Every day, Grease’s creaking grows worse. Even if his power source will last a few more years, his body isn’t ready for it. He tries his best to play in the quiet rooms of the big house, joints echoing down the hall, but he half legs stop working eventually. Even then he crawls. I imagine, if I could, I would find it sad or pathetic, and I’m surprised Lilac doesn’t seem to think so. I never see the water drip from her eyes as she watches Grease’s express face twist in distress because he can hardly crawl up the stairs. What with his almost continuous tantrums and the ever-constant squeaking of his limbs, the house is now alive with sounds much more unpleasant that the classical music.
I find myself pulling up memories of our creator more and more often. I want him to talk to me about his research, about his life as a boy, about the differences between human and machine. I want to know more about death. If he’d explained it, maybe things wouldn’t be so wrong in the house. I feel powerless now that the gas tank is empty, and I can no longer mow the lawn. The grass is growing higher and I cannot cut it. There are no seeds left, but still I go through the motion of planting. I hoe the earth, dig the holes, and fill them up with nothing.
Lilac is slowing down. It is April, almost exactly a year since the death of our creator, and by my calculations, she may not even make it to June.
I noticed one afternoon as I came in for dinner that I could not hear Grease creaking around the house.
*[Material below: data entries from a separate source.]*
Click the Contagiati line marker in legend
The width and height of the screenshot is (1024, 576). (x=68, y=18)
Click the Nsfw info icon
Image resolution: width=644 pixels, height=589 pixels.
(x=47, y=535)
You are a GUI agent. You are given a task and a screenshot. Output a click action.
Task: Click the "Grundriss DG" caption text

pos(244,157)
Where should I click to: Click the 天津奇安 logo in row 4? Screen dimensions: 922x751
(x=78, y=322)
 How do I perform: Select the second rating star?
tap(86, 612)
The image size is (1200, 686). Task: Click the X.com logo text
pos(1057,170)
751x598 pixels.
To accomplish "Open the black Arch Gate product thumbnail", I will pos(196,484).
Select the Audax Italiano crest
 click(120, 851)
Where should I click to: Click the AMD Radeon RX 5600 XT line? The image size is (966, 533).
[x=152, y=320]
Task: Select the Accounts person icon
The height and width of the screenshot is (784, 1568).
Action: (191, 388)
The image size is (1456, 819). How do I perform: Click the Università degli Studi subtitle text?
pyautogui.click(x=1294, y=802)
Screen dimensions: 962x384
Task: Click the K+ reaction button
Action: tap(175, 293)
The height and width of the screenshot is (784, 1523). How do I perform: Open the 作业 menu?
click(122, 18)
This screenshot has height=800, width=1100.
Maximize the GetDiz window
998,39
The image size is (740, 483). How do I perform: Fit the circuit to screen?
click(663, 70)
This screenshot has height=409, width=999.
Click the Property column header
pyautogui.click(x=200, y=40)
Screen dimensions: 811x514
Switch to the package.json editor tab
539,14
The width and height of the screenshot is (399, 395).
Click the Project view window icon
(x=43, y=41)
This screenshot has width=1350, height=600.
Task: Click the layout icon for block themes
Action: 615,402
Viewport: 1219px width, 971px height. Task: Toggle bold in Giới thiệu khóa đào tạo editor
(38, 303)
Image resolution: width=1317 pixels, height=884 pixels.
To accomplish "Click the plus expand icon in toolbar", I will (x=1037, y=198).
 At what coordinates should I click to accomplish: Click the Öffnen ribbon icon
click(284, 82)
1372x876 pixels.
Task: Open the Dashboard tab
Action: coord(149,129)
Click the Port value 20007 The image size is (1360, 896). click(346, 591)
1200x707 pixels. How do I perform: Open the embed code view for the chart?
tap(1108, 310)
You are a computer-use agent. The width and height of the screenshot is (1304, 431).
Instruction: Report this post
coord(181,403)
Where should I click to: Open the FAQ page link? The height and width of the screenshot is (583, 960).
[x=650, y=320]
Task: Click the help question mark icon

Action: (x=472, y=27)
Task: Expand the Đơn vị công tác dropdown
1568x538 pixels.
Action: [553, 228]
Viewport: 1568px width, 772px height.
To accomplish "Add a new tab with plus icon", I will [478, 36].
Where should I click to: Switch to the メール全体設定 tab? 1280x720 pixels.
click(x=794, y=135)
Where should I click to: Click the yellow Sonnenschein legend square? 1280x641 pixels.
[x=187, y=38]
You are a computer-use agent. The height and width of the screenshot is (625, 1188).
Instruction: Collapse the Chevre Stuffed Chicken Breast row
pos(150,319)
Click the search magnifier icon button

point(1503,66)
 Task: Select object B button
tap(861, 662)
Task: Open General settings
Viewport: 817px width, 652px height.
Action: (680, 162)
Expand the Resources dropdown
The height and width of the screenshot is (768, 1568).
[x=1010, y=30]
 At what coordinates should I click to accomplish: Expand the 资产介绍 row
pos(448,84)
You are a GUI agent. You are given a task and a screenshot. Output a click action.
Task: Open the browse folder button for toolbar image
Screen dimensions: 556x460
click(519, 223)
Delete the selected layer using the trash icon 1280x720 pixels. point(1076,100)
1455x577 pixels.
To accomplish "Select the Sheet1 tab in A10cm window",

Like the quiet after a canary in a coalmine, I immediately knew something was wrong, but unlike those men with their faces smudged with soot, I had nowhere to escape to. Of course, something being wrong holds no weight for me. It was simply a fact I slotted away as I sat down at the table across from Lilac. This was the beginning of the end.
“Grease will not be joining us tonight,” she said solemnly. “He stopped working today. His limbs completely seized up.”
“But he can’t-”
“What I’m saying is that there was no point in wasting power source on a body that doesn’t work anymore. I have repurposed it.”
“What do you mean?”
She unbuttoned the front of her dress. She had no need for breasts so her chest was a flat metal silicone surface blinking with lights and crossed with wires. There was with a hatch cut into it, which she opened, exposing more wires, circuits, and, nestled like an egg in the center, a large humming battery: the power source.
“Our creator has built us to run a few minutes after we lose our power sources,” she explains, quickly slamming the hatch shut. “I was able to replace mine with Grease’s before I cut out.”
I stare to her. “That was a bad thing to do, Lilac. You’ve screwed with your code.”
“I’ve never felt better. I’ve never been more alive.”
“That was bad. I hope you feel wrong.”
“It’s not like you’ll miss him,” she retorts. She’s right but the house feels so much emptier now.
Sometimes I come across Grease’s body. He lies in the hall, silicone face relaxed, glass eyes staring at the ceiling. It is like he’s become a piece of furniture. Lilac dusts him off the way she would the lampshades or the framed pictures of our creator and Margret laughing together on the steps of a museum.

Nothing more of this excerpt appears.